The new method was discovered by Igor Sokolov, a professor of mechanical engineering, and Maxim Dokukin, a postdoctoral scholar in Sokolov’s lab. It extends the capacity of atomic force microscopy (AFM), a technology available since 1989 that allows imaging of samples down to the sub-nanometer level.
“This imaging mode will help develop new materials and processes,” said Igor Sokolov. Here, a cell surface showing the height of the pericellular layer around a cancer cell. (Image: Maxim Dokukin and Igor Sokolov)
“This imaging mode will enable further scientific and technological understanding and help develop new materials and processes,” Sokolov said. “Better detection of cancer cells is what we have on the horizon at our lab. But it will also be most impactful in the area of nanocomposites and new multiphase polymers such as organic-inorganic biocomposites, in which the structure of materials down to the nanoscale is of critical importance.”
The Tufts researchers discovered a way to use new channels of information that had been traditionally discarded as noise in existing commercial AFM imaging methods.

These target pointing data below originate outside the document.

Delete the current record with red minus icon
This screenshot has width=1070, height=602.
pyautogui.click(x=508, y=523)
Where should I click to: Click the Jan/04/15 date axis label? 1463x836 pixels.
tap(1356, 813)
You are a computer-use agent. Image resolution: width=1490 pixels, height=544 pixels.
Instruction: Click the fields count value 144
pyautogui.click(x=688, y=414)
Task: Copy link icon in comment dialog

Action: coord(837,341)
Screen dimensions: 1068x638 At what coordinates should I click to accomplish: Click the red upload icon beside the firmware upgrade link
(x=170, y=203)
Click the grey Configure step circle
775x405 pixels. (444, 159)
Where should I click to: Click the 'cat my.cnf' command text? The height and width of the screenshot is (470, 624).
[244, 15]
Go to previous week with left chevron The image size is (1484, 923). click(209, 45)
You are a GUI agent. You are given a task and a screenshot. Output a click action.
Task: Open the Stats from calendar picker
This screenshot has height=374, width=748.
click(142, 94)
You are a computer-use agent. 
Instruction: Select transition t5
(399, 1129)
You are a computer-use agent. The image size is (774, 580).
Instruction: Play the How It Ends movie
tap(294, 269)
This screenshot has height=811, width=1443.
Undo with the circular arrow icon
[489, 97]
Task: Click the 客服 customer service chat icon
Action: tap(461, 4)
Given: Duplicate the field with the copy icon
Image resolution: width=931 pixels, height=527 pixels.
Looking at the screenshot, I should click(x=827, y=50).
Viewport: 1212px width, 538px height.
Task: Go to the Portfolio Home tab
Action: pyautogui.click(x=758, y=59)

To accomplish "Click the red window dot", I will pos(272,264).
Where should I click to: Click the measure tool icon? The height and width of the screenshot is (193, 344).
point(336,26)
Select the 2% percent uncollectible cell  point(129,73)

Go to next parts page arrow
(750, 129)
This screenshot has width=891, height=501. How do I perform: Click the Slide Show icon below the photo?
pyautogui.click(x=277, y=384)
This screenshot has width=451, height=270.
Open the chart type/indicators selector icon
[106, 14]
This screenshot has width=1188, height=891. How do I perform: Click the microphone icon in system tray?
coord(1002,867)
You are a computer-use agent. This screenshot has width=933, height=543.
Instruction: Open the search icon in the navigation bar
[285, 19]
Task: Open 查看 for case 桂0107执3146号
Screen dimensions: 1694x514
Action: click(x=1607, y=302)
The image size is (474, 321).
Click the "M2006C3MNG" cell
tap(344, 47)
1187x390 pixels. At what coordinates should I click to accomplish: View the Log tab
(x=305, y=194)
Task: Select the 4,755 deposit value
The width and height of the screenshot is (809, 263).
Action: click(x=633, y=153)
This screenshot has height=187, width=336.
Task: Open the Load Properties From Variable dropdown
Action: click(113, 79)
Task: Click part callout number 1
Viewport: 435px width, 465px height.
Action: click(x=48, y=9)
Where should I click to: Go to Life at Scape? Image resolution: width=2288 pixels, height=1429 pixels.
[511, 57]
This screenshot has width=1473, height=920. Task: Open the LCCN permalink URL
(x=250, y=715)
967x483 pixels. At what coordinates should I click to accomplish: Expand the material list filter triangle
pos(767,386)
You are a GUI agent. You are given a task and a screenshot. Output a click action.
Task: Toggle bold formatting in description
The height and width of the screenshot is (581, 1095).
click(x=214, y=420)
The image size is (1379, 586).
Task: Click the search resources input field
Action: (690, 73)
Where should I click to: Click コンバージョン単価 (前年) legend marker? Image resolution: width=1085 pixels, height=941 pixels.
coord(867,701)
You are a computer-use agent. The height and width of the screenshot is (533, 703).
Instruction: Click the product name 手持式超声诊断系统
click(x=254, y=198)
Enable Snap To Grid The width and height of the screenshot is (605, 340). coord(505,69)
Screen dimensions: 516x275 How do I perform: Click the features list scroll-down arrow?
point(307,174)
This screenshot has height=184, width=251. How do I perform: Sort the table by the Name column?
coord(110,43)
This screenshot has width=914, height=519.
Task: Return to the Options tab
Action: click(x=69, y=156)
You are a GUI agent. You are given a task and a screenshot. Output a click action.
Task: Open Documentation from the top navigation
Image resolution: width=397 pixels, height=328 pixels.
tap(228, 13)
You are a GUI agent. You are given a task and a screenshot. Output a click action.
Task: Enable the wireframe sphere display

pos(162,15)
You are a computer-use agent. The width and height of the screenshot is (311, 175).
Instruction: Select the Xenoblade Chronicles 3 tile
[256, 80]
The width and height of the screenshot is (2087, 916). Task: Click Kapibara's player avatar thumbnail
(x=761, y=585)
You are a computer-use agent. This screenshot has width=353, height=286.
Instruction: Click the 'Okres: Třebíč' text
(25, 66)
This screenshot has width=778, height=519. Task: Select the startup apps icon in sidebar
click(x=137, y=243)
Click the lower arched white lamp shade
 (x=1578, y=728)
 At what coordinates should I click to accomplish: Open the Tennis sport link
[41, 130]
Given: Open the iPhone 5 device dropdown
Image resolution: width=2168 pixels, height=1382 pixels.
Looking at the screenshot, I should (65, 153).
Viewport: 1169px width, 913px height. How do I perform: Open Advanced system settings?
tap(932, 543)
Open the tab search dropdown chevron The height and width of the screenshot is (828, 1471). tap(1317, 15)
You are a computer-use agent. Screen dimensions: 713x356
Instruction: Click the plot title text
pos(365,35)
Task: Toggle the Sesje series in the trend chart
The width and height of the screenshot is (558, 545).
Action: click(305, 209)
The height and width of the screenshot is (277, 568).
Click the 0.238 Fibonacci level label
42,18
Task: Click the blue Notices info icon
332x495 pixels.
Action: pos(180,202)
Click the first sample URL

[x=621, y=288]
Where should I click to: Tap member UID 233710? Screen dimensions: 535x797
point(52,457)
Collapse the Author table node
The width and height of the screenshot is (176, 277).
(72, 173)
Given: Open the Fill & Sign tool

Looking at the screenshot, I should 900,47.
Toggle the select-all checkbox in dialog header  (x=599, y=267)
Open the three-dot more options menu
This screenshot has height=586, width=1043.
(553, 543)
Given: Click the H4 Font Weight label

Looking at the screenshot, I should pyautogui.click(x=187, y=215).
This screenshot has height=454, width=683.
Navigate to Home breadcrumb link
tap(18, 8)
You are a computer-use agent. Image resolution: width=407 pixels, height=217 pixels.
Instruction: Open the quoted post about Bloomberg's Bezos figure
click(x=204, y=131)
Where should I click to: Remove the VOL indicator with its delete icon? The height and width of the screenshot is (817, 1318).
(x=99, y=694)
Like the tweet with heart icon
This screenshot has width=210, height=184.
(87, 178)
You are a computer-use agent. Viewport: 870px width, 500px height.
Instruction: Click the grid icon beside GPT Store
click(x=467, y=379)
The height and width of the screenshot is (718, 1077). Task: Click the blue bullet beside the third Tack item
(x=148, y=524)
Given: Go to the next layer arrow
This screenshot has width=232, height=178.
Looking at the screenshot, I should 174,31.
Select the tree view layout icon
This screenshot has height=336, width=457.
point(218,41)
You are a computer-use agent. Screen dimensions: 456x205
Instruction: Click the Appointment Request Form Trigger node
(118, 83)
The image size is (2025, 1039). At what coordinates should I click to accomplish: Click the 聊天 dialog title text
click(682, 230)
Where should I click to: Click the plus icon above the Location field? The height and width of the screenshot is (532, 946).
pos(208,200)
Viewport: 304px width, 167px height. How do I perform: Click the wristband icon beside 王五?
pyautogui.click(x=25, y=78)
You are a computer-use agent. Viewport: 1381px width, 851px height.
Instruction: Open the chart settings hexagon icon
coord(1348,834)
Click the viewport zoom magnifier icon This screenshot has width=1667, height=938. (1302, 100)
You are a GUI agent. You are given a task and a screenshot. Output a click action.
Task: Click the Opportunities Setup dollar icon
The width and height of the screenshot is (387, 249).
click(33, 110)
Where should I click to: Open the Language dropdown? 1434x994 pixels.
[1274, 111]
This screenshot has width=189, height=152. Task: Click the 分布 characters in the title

What they call the “ringing method” allows “more robust and novel information about the surface of biologically relevant materials, cells, and polymers,” the researchers wrote. When applied to soft materials, in particular cells, imaging can be done up to 20 times faster than conventional AFM methods.
An example of three different channels/images of the same spot of a material simultaneously recorded in the new ringing mode. These images demonstrate different physical information that can be simultaneously collected in ringing mode, said Igor Sokolov. (Image: Igor Sokolov)
That speed might make the technology useful in clinical settings, when trying to identify potentially cancerous cells, though biological applications for the time being will mostly be in the research arena, Sokolov said.
“AFM is one of the major tools that has facilitated development of nanotechnology,” said Sokolov, who is also an adjunct professor in the Department of Biomedical Engineering and the Department of Physics. The new AFM imaging mode, he said, “will extend the capacity of this microscopy to quantify new characteristics of materials at a previously inaccessible scale.”